[Collected data]
★ ★ ★ ★ ★

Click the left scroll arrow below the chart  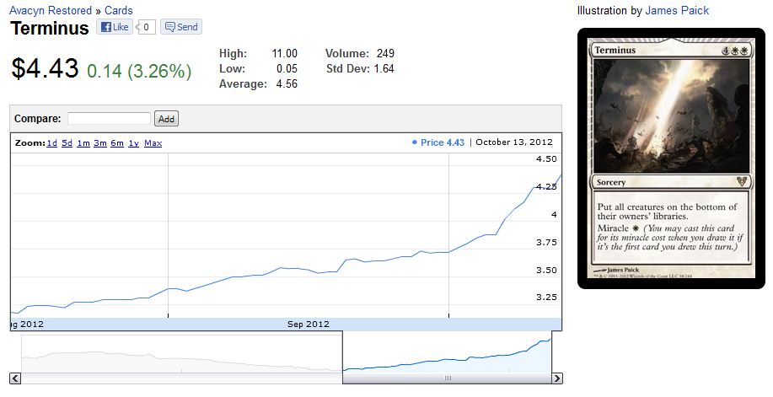[15, 378]
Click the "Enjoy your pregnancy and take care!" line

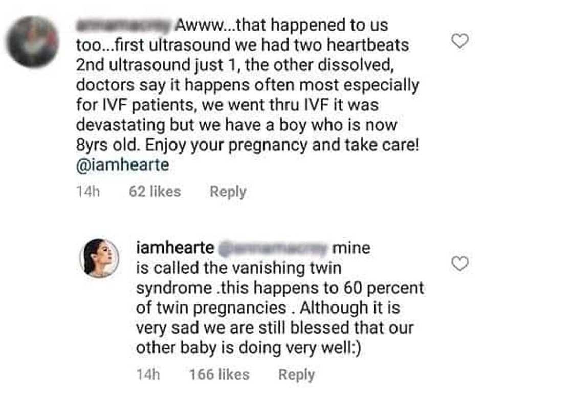tap(282, 145)
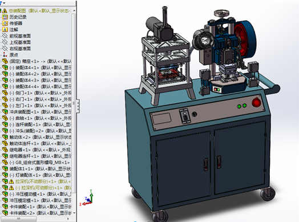Click the 注解 annotations folder icon
The height and width of the screenshot is (222, 299).
coord(5,30)
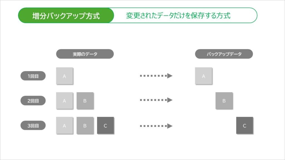Click block A in the 3回目 actual data
The image size is (285, 160).
coord(64,126)
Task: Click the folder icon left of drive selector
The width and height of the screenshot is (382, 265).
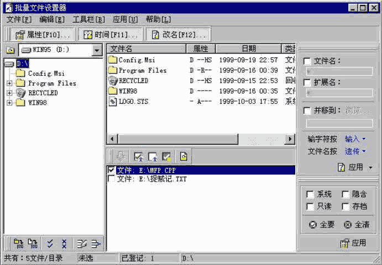Action: pos(10,50)
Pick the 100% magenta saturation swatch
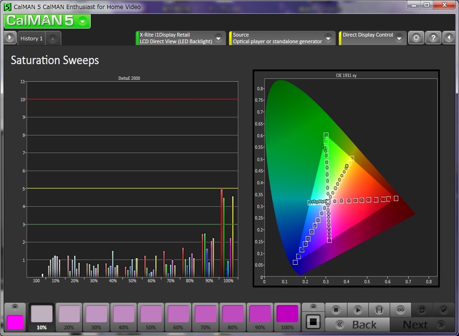This screenshot has height=336, width=459. point(287,317)
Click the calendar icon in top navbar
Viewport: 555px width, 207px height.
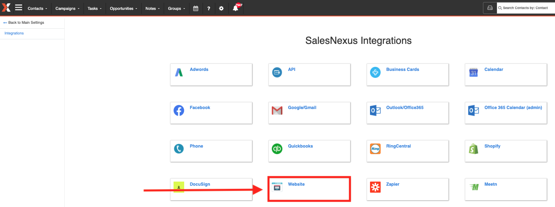196,8
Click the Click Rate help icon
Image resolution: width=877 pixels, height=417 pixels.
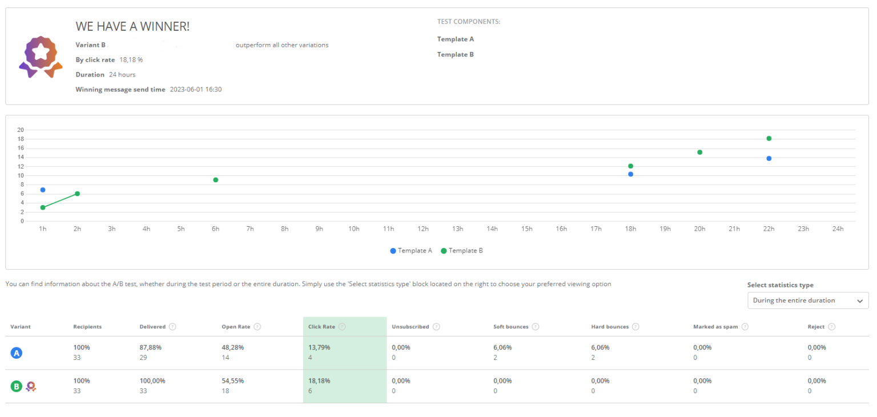[x=342, y=327]
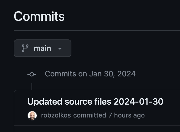Screen dimensions: 180x132
Task: Click the Commits page heading
Action: 39,16
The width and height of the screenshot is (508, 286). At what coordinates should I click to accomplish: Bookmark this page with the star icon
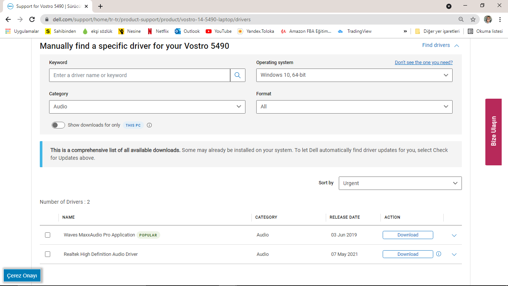[473, 19]
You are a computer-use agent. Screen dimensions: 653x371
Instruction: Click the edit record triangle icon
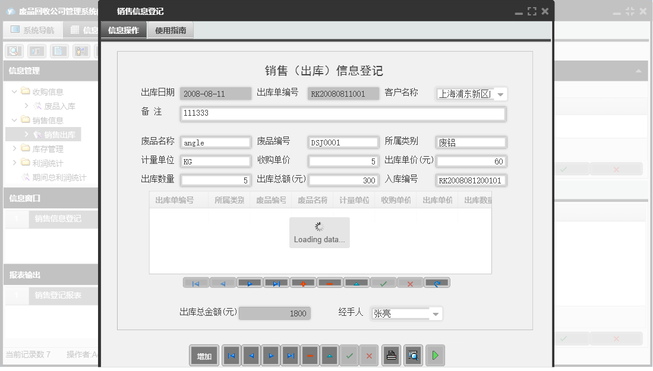pyautogui.click(x=356, y=283)
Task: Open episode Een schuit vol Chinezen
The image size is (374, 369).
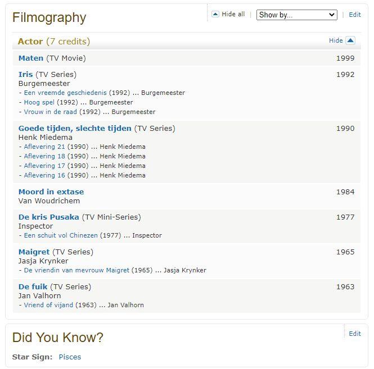Action: (61, 235)
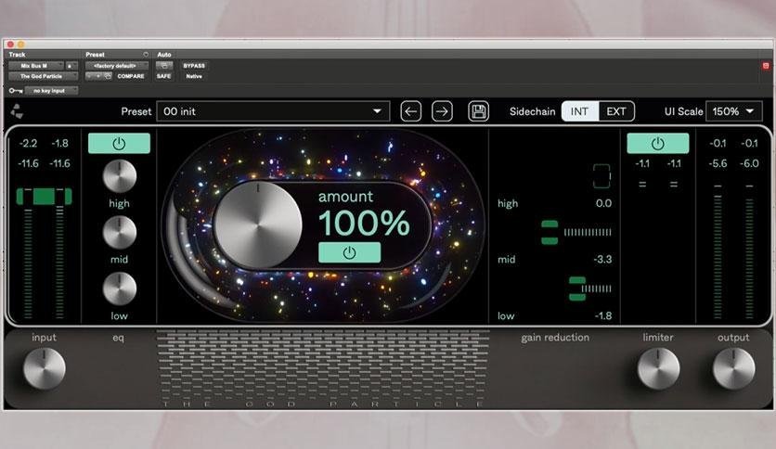The image size is (776, 449).
Task: Click the Mix Bus M track selector
Action: pos(35,66)
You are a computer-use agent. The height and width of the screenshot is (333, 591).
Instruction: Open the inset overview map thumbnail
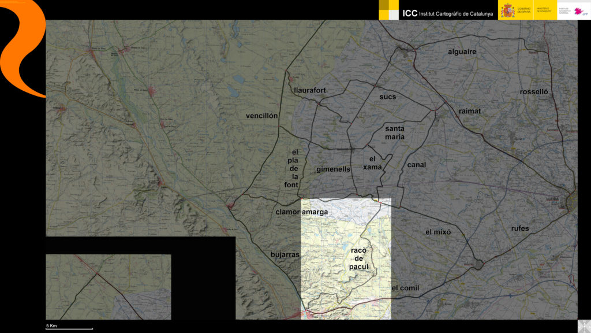point(109,287)
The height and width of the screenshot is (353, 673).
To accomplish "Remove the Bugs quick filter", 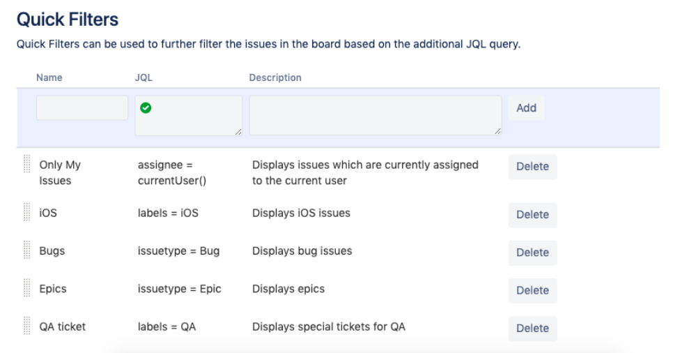I will 532,253.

★ ★ ★ ★ ★

**Aim of the exercise**
Which of the lines above include the word "computer"? List those lines.

**Response**
You are a computer-use agent. Screen dimensions: 653x371
You are a computer-use agent. The height and width of the screenshot is (333, 591).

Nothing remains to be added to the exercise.